Abstract

Abstract A 49–years–old woman with type II diabetes mellitus, hypothyroidism and Churg–Strauss syndrome experienced chest pain with loss of consciousness. Emergency service was called and CPR promptly started. Cardiac arrest with shockable rhythm was documented, DC–shock performed with sign of anterior STEMI after ROSC, then refractory cardiac arrest appeared. The patient was centralized in our hospital and VA–ECMO was positioned through a percutaneous femoral access in cath–lab. Coronary angiography showed acute occlusion of the mid–proximal LAD and subocclusive stenosis of the dominant Cx for which PCI with DES was performed, then intra–aortic balloon pump (IABP) was implanted. At ICCU admission the patient was supported by ECMO and IABP with MAP 65 mmHg and lactates 3.5 mmol/L. Echocardiography and chest X–ray showed severe biventricular dysfunction and pulmonary overload (Fig 1). She was ventilated via ECMO circuit and mechanical ventilation setting protective TV values of 6 ml/kg. Diuresis was good with low dose of furosemide, lactates progressively decreased. Temperature control was set within 36°C with the cooling system of the ECMO circuit. Cardioaspirin, ticagrelor and bivalirudin were administered. At early neurological stratification EEG documented absence of epileptiform anomalies, responsiveness to painful stimuli, SSPE showed normal and symmetrical morphology, NSE at 48 h was 59 ng/mL, she opened eyes and performed simple orders. Levosimendan was administered with partial recovery of the right ventricular dysfunction leading to ECMO removal on 5th day.
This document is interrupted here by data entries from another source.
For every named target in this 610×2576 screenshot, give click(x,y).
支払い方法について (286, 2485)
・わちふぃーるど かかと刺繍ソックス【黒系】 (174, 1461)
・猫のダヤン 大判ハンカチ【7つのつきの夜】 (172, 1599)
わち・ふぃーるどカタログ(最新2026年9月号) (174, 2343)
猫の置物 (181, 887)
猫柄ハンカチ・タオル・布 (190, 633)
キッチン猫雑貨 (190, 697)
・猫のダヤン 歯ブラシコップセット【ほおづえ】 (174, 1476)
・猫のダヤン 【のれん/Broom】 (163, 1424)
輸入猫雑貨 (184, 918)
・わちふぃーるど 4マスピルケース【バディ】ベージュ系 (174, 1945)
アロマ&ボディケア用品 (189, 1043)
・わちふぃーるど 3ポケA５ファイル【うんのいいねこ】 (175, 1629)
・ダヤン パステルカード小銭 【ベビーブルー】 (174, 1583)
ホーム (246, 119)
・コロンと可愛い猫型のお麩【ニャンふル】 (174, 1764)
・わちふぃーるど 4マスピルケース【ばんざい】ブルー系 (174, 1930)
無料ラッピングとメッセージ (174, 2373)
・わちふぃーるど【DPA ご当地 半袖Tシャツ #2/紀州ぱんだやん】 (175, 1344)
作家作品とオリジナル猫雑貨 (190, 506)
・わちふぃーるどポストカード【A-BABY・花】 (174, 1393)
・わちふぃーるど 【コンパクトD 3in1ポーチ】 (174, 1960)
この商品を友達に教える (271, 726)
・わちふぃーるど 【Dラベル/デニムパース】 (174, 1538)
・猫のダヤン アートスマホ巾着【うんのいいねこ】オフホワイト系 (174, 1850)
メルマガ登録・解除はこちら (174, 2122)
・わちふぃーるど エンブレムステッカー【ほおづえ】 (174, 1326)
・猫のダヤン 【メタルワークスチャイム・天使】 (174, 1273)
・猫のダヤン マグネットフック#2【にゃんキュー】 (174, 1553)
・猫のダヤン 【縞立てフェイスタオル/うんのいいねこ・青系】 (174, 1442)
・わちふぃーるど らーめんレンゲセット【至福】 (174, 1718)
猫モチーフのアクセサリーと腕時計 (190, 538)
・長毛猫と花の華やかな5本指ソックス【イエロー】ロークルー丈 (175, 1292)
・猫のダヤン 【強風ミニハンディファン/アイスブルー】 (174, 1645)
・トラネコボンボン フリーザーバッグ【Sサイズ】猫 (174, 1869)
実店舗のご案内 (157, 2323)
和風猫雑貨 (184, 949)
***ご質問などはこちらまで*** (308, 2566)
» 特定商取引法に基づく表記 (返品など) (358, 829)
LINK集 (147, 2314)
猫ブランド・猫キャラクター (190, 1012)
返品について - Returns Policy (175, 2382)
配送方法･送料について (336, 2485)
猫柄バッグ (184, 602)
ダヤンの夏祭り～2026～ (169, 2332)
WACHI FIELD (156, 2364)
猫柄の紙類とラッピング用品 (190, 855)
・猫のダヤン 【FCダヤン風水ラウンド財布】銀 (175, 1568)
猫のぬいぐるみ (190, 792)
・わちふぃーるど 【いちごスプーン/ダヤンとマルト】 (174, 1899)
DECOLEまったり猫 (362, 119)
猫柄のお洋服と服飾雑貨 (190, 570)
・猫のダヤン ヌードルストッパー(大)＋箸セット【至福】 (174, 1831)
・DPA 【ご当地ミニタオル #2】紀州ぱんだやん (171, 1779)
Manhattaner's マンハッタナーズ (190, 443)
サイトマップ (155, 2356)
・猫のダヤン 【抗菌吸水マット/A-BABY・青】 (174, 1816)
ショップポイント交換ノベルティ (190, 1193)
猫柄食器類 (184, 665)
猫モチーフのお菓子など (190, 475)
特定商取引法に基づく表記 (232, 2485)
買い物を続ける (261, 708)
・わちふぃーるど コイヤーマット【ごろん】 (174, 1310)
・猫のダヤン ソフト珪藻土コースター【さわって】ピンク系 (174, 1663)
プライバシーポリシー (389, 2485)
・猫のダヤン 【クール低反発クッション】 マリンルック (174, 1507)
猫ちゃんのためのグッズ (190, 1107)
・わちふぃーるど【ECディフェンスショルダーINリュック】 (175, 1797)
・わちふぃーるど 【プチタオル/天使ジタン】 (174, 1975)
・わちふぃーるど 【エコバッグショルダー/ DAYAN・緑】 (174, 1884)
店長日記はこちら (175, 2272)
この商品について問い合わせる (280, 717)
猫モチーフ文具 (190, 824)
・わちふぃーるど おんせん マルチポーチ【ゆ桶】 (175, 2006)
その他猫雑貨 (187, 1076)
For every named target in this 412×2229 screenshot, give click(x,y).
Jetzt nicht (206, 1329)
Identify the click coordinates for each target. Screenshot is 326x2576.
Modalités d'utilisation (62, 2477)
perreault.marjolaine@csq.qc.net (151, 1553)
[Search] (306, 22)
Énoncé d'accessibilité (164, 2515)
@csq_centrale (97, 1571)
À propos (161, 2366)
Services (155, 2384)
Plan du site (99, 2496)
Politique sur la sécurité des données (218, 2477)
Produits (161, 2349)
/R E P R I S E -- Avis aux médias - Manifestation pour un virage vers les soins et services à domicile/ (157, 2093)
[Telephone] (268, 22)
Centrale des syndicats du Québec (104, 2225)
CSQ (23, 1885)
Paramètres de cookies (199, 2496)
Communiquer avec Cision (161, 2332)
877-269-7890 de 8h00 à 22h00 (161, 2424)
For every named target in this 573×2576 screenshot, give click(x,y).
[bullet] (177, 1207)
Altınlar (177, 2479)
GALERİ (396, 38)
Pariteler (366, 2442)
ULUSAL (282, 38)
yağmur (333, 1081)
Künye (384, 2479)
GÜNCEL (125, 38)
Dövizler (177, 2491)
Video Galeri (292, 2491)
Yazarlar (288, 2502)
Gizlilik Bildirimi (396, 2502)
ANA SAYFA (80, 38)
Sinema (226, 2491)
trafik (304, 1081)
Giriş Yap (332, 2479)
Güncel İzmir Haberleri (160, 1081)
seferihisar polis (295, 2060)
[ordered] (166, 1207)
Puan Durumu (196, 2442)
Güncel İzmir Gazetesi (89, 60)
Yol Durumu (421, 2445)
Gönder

Due to poor consciousness recovery despite sedation reduction, percutaneous tracheostomy was performed on 8th day, IABP removed and the following day all vasopressors suspended. Neurological improvement allowed transition to spontaneous breathing and weaning from mechanical ventilation; on 19th day tracheostomy was removed. Massive enterorrhagia appeared after ECMO removal (figure 2). The colonoscopy showed ischemic pancolitis, therefore ticagrelor was suspended. On 18th day clopidogrel was reintroduced based on hemoglobin stability and endoscopic improvement. She was discharged from the cardiology department after a total length of stay of thirty days, with normal neurological status, no motor deficits, recovery of left and right ventricular function, stable hemoglobin levels.